Aperio Group, a financial advisory firm that manages customized equity portfolios, has published “The Case for Global Stock Portfolios.” The white paper analyzes the trade-offs of managing investment portfolios with distinct mandates for emerging markets versus a global stock portfolio approach.
Aperio Group argues against the persistent myth that passive investing may not work in less efficient emerging markets. “The empirical evidence disproves the premise that emerging markets managers can successfully exploit the market inefficiencies and earn outsized returns,” writes author Michael Branch, CFA. “On an after-tax basis, our research in this paper shows that only 20% of active fund managers outperformed their representative benchmark and as Morningstar pointed out in ‘Morningstar Investor Returns,’ actual investor experience is often far worse than the composite numbers would suggest.”

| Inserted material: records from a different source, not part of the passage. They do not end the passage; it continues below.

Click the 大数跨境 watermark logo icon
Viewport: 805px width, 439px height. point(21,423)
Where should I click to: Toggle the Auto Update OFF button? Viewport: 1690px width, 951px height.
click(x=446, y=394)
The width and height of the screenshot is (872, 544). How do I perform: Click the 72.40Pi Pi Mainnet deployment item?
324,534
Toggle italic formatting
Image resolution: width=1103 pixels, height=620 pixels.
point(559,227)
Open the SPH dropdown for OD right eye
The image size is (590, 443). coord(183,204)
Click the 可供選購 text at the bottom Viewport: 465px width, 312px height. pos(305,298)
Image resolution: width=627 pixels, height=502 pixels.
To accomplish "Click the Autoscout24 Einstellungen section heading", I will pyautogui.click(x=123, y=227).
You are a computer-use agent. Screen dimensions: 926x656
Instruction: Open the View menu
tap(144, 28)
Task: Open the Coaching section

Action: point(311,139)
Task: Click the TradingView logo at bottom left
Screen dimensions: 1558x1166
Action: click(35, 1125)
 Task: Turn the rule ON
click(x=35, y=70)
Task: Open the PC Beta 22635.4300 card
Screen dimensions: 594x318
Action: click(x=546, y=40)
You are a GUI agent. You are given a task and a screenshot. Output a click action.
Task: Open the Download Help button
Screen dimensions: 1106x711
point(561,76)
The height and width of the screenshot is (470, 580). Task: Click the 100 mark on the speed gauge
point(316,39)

Aperio calls for allocating long equity allocations globally rather than to smaller, more discreet mandates, pointing to the potentially costly and not often discussed risks of index reconstitution. A recent example of this was MSCI’s consideration to add Korea and Taiwan to the MSCI EAFE index. This move by MSCI would have resulted in significant portfolio turnover with expensive tax consequences for investors with narrowly defined international allocations.
The distinction between domestic, international and emerging markets is becoming outdated and artificial, Branch writes. “Correlations between emerging and developed markets continue to rise making it increasingly difficult to achieve the diversification benefits long associated with geographically-focused allocations. This is perhaps best illustrated by Coca-Cola. Coke is headquartered in Atlanta but derives approximately 80% of its revenue from outside the U.S. Is Coke an American or a foreign company?” Investors will do well to ponder this as they consider their allocation strategy, he suggests.